Tintin asked how I responded.. I responded with calm.  I called Alan to plead with him not to respond because I knew he was burning with anger.  In all our replies, we remained civil and non-aggressive.  Someone had to or expletives would have followed.  Despite it all, the anger kept coming forth. 

So much anger.  As Jayred  had said, “..we should be very careful with our words — spoken and written.”  Indeed.  Even if those who hurled the angry words should feel repentant afterwards, it’s not that easy to erase the memory of the pain of reading or hearing those words in one’s heart.  Isn’t it so true that it is so much easier to forgive than to forget? 

While I cannot speak for my mother-in-law, knowing how generous a heart she has, I know that she has already forgiven her errant daughter, but human as she is, she is constantly reminded of the painful words that were said.  How can you forget your child addressing you by your first name?  All my mother-in-law could say was her daughter didn’t even have the decency to address her as Mrs. G.

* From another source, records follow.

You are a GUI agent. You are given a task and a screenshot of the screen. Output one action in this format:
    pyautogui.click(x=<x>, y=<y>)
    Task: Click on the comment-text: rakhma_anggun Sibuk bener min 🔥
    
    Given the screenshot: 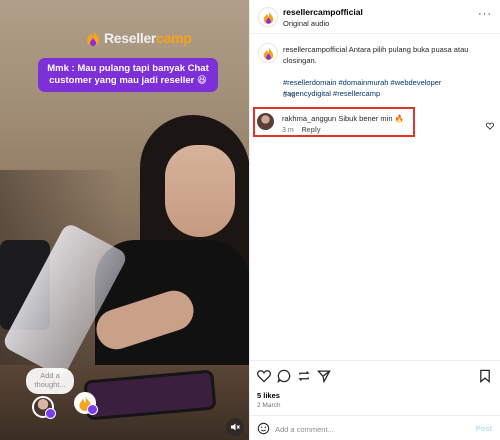 What is the action you would take?
    pyautogui.click(x=343, y=118)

The healing will take a while.  I just hope my mother-in-law has the time to spare.  She turns 76 this May and already, making that birthday a happy one is a big challenge to Alan and me, given that it will be celebrated without her two grandchildren, and without the person she took in as a real daughter for the last 32 years.  And yet all that my sister-in-law could say to sum up her life with this family was 32 years of hurt.  I just hope and pray that her own hurt passes.  Maybe then she will remember who it was who nurtured her to be the person that she is now.  I just hope it’s not too late and her Mom will still be around to hear her address her again as she rightfully should be called, “Mother.”

Spaced Out

I sat on the bus this morning sort of all spaced out.  I found myself sinking into a deep depression that almost saw me crying.  I didn’t even pull out my face compact until it was almost the last stop, and only because I suddenly remembered I had not painted my face yet.

The morning wasn’t bad at all — Mom was so touched when I handed her the bouquet of flowers I had left on the stairwell landing so she did not see me bring it home last night.  She loved the scrapbook (and yes, I will take pictures of the layouts when I spruce it up later on).. and she seemed happy.  She doesn’t even know that I am coming home early later to bring dinner from the Filipino store.

It’s just one of those days, I guess.  Sometimes the bigger issues at hand make us forget the nagging thoughts in our mind.  Can’t be PMS — I just finished the cycle.  I’d run to Saisaki for an eat-all-you-can binge on my favorite comfort food: sashimi if I could… =)  Boy, just thinking about doing that when I go home end April put a smile on my face.